= Aim of the exercise =
Every line below between the one holding "Click the shield icon in the system tray" and the one holding "Given: Go to Data Explorer section", inclusive, should be copied exactly, and no other line.

===== Working data

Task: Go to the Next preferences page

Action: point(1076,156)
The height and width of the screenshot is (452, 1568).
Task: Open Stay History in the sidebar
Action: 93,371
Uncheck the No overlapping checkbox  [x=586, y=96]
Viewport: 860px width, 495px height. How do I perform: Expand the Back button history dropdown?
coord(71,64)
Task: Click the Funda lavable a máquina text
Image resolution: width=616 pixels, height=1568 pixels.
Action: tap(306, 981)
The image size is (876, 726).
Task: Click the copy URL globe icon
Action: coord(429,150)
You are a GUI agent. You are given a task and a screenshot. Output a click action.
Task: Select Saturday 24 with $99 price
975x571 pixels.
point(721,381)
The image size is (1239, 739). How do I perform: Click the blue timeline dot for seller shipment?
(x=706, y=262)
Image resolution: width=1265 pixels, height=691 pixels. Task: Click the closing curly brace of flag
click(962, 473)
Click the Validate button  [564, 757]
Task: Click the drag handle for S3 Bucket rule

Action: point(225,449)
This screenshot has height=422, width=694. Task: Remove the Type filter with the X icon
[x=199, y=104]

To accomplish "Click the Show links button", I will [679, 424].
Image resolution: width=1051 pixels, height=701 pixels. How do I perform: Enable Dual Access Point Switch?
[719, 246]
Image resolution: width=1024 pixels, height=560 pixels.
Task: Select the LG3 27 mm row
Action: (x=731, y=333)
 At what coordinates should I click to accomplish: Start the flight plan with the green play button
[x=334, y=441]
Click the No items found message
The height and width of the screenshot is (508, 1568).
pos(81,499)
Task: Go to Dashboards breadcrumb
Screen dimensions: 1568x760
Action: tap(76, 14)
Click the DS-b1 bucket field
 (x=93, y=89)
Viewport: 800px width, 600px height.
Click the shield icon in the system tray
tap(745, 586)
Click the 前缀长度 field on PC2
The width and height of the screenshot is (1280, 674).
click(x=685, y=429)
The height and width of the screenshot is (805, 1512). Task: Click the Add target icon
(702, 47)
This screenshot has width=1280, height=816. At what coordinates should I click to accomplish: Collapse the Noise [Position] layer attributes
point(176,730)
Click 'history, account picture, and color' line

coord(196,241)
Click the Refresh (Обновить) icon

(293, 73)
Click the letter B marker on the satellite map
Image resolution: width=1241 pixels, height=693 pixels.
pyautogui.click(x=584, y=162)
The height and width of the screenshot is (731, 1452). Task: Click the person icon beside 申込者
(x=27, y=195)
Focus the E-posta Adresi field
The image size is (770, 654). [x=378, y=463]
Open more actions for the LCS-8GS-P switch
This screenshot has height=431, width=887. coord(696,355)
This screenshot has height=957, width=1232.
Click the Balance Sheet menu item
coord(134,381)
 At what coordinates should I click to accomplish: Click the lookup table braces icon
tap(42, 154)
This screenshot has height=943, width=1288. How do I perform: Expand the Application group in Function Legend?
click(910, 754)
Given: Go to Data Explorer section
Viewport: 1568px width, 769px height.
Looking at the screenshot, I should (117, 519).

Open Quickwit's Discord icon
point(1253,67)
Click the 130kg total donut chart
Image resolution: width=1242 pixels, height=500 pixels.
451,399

==========

= Result of this task =
Click the shield icon in the system tray
tap(745, 586)
Click the 前缀长度 field on PC2
The width and height of the screenshot is (1280, 674).
click(x=685, y=429)
The height and width of the screenshot is (805, 1512). Task: Click the Add target icon
(702, 47)
This screenshot has width=1280, height=816. At what coordinates should I click to accomplish: Collapse the Noise [Position] layer attributes
point(176,730)
Click 'history, account picture, and color' line

coord(196,241)
Click the Refresh (Обновить) icon

(293, 73)
Click the letter B marker on the satellite map
Image resolution: width=1241 pixels, height=693 pixels.
pyautogui.click(x=584, y=162)
The height and width of the screenshot is (731, 1452). Task: Click the person icon beside 申込者
(x=27, y=195)
Focus the E-posta Adresi field
The image size is (770, 654). [x=378, y=463]
Open more actions for the LCS-8GS-P switch
This screenshot has height=431, width=887. coord(696,355)
This screenshot has height=957, width=1232.
Click the Balance Sheet menu item
coord(134,381)
 At what coordinates should I click to accomplish: Click the lookup table braces icon
tap(42, 154)
This screenshot has height=943, width=1288. How do I perform: Expand the Application group in Function Legend?
click(910, 754)
Given: Go to Data Explorer section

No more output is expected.